GlobalDataverseCommunityConsortium / dataverse-uploader

Upload local folder/directory trees to Dataverse or Clowder repositories.
https://github.com/GlobalDataverseCommunityConsortium/dataverse-uploader/wiki/DVUploader,-a-Command-line-Bulk-Uploader-for-Dataverse
Apache License 2.0
16 stars 8 forks source link

Uploading over 2 gb #4

Open jmjamison opened 4 years ago

jmjamison commented 4 years ago

I'm trying to use DVUploader for large geodatabases (gdb files). This works fine with files around 2 gb but over that, for example 2.87 gb.

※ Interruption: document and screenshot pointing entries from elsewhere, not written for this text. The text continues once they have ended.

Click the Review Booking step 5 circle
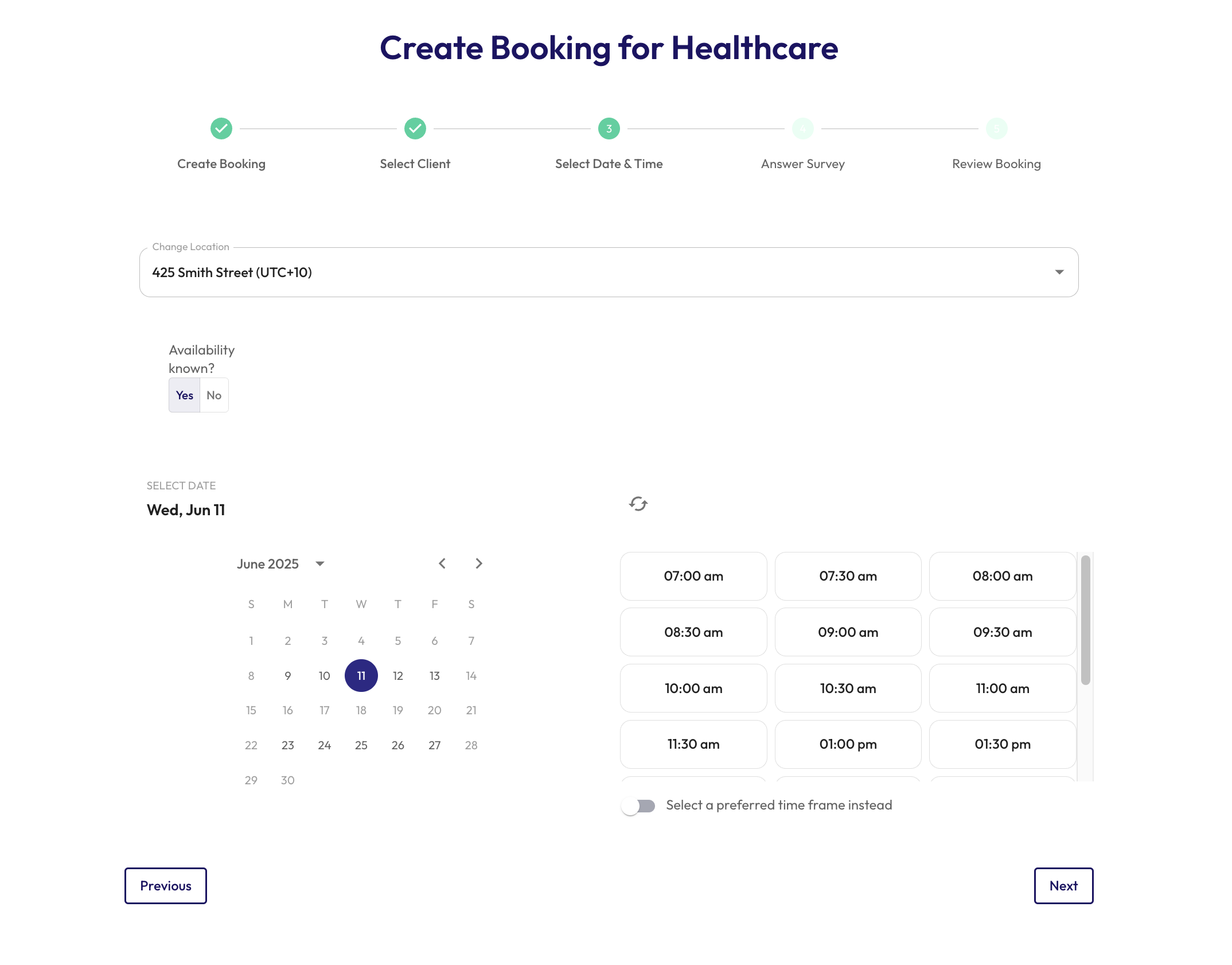996,129
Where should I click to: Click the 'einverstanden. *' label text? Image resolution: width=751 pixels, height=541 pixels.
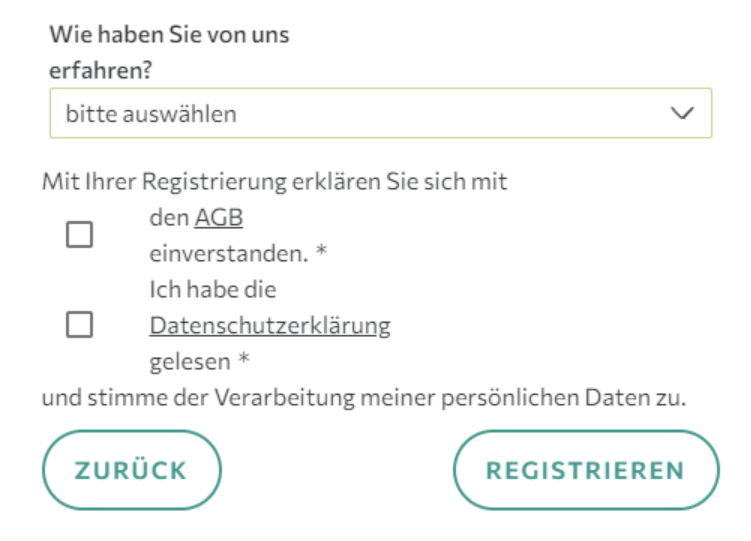(238, 253)
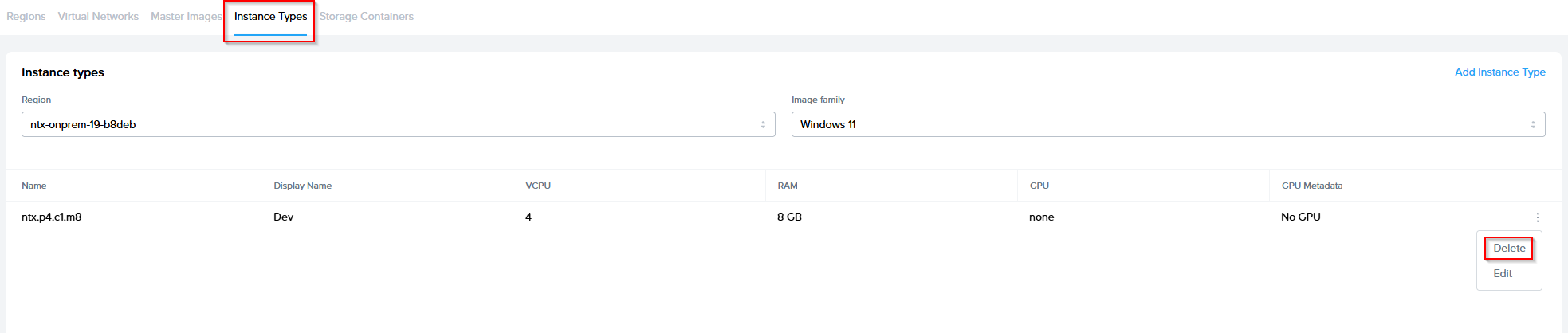Click the RAM column header
Screen dimensions: 1568x333
[x=787, y=186]
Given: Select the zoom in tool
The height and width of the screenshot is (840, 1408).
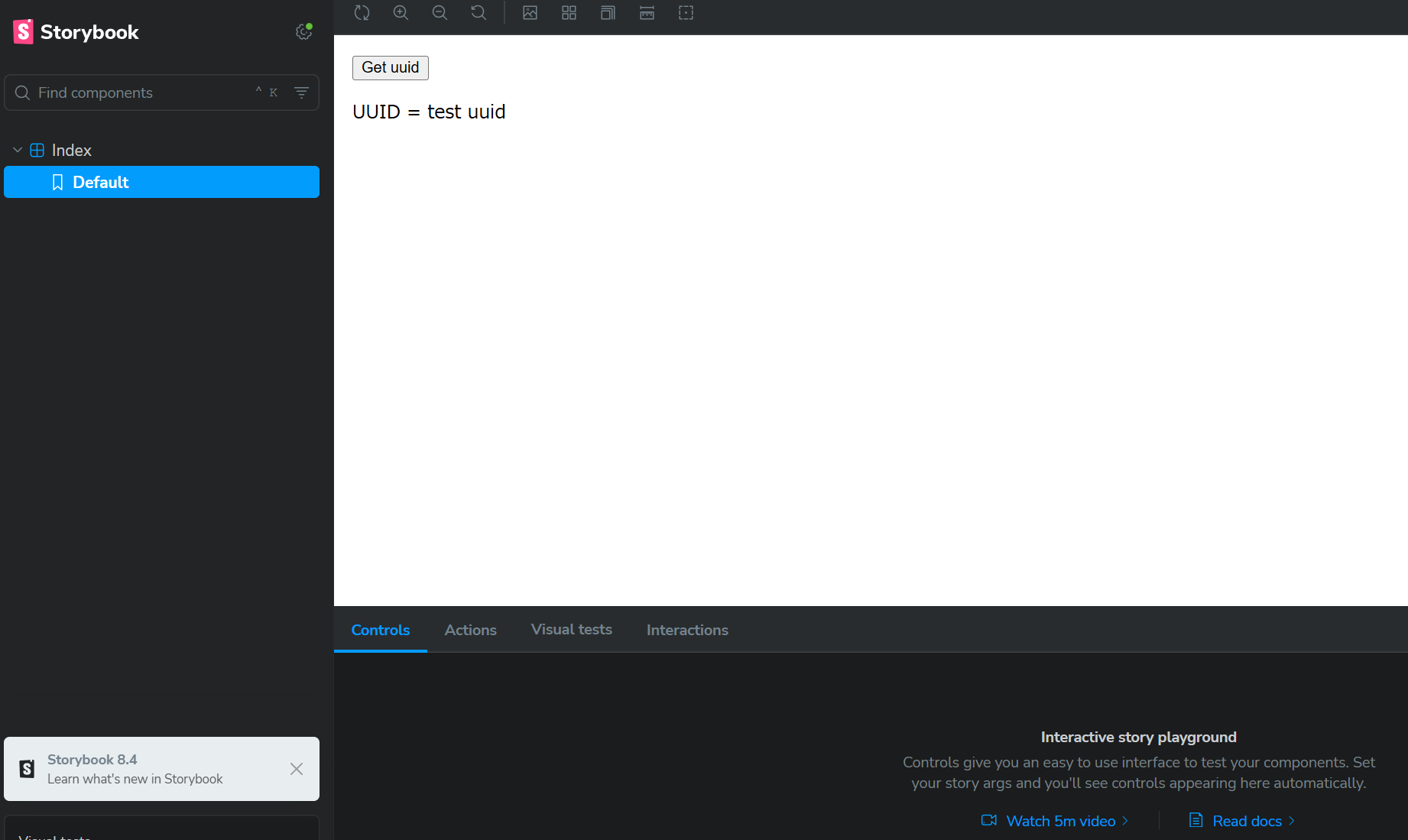Looking at the screenshot, I should [x=401, y=13].
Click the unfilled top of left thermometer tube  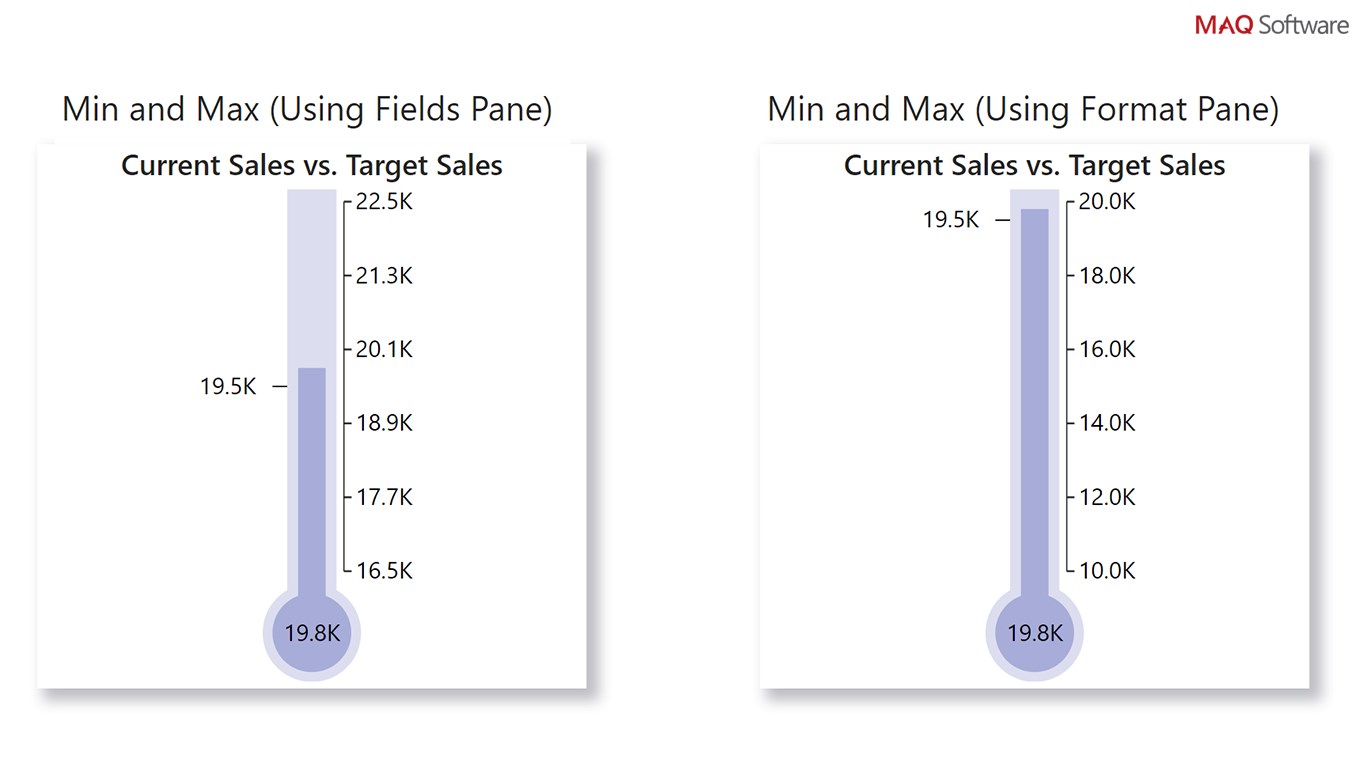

Over that and i get: Jun 08, 2020 1:32:54 PM org.apache.http.impl.execchain.RetryExec execute INFO: I/O exception (java.net.SocketException) caught when processing request to {s}->https://dataverse.ucla.edu:443: Software caused connection abort: socket write error Jun 08, 2020 1:32:54 PM org.apache.http.impl.execchain.RetryExec execute

This is an aws s3 bucket and I've raised :MaxFileUploadSizeInBytes to 8gb but that doesn't seem to help.

qqmyers commented 4 years ago

FWIW: The current DVUploader is limited to < 5GB on AWS S3 buckets when using direct upload (because AWS doesn't allow uploads above that without splitting the upload into multiple pieces.) I'm currently testing code to use multipart uploads that will remove that limit.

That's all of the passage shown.